Could you put the rows from the line holding "445x254 pixels. How" through the end of the rows, inclusive, into a numbered list, skipping blank lines and leaving out the pictures?

** start EXERCISE INPUTS **

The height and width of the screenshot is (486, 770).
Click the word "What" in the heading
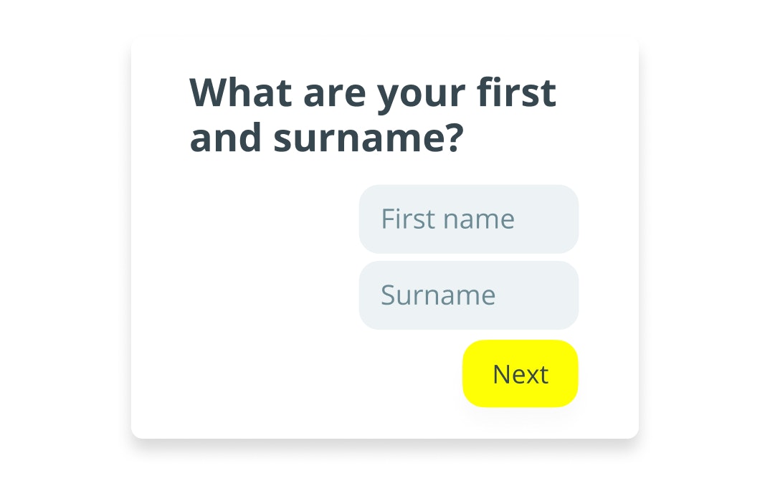pos(240,92)
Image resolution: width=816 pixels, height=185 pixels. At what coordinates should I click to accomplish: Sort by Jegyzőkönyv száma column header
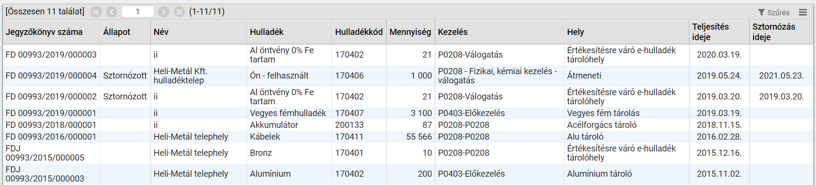pos(52,32)
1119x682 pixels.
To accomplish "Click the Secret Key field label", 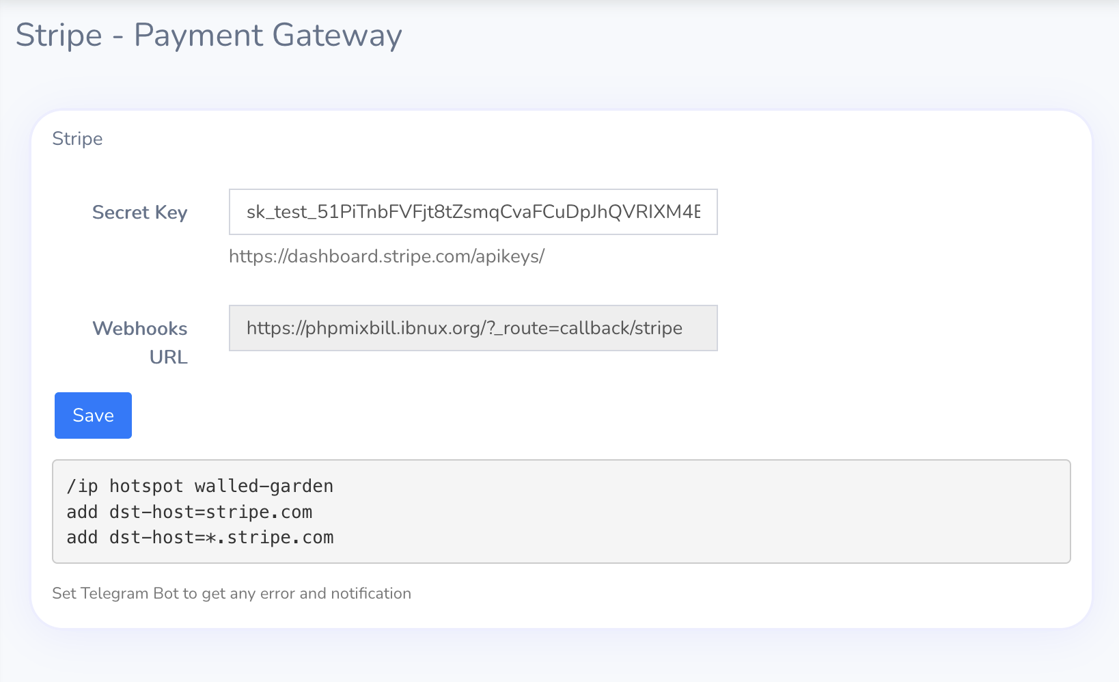I will pyautogui.click(x=139, y=213).
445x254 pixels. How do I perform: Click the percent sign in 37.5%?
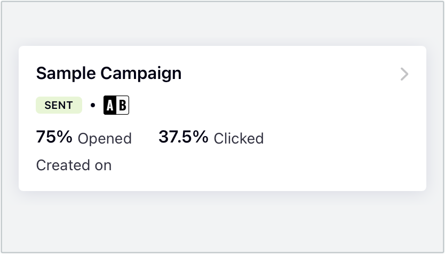pyautogui.click(x=201, y=137)
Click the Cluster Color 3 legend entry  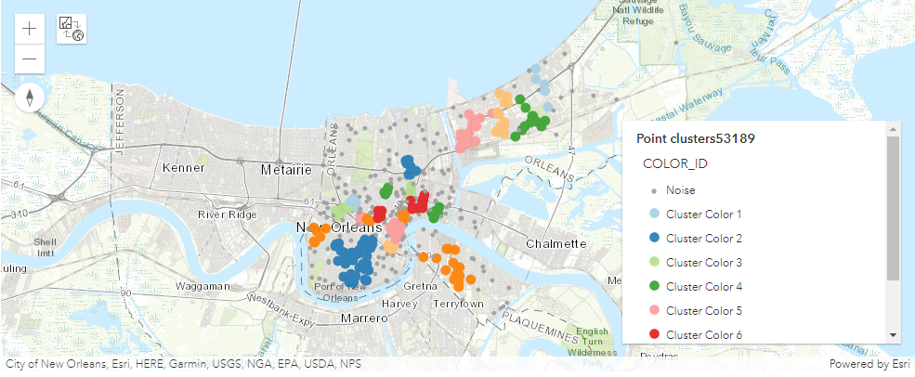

** end EXERCISE INPUTS **

#### [TASK RESULT]
1. 445x254 pixels. How do I perform: Click the percent sign in 37.5%?
2. pyautogui.click(x=201, y=137)
3. Click the Cluster Color 3 legend entry  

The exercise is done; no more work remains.